# Union Forces with 10.5 Moto Boots



## snowklinger (Aug 30, 2011)

1.Medium/Large
2.yes, it will work.


----------



## Mystery2many (Aug 14, 2013)

snowklinger said:


> 1.Medium/Large
> 2.yes, it will work.


+1. Had my size 10 Nike in a M/L force with plenty of spare room.


----------



## wche (Jan 27, 2014)

I'm having trouble fitting my brother's sz 10 salomons in my M/L Unions. Seems like I really have to squeeze the boot in for it to fit. Do you think this will be an issue with the sz 10.5 Motos in a M/L Union?


----------



## Mystery2many (Aug 14, 2013)

It's good to have a tight fit or squeeze around the heel cup area. It keeps the boot from lifting and adds more response to your toe edge. Is that where it is tight?


----------



## wche (Jan 27, 2014)

Mystery2many said:


> It's good to have a tight fit or squeeze around the heel cup area. It keeps the boot from lifting and adds more response to your toe edge. Is that where it is tight?


Not too familiar with terminology but its towards the back of the boot. I have to put extra pressure on the heel of the feet to ensure the bottom of the boot makes contact with the baseplate. It's a pretty snug fit. 

Now I'm not sure if the Moto will have a similar profile to the Salomons, but I'm thinking the Moto might be lower profile? If that is the case, the M/L would probably work best right?

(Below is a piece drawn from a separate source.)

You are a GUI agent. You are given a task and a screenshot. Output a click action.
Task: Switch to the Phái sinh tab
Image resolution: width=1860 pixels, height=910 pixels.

Also, in the future, if I get new boots that do not have shrinkage tech, won't having a 10-10.5 boot be a problem for M/L unions?

Thanks!


----------



## Smaug (Jan 17, 2014)

i just got union force l/xl for my big size 13 feet and the bindings are HUGE. I put them on my 164 wide rossi krypto board and they barley fit with my +12-12 stance. Id personally say the l/xl is for about a size 12 to 15 boot.


----------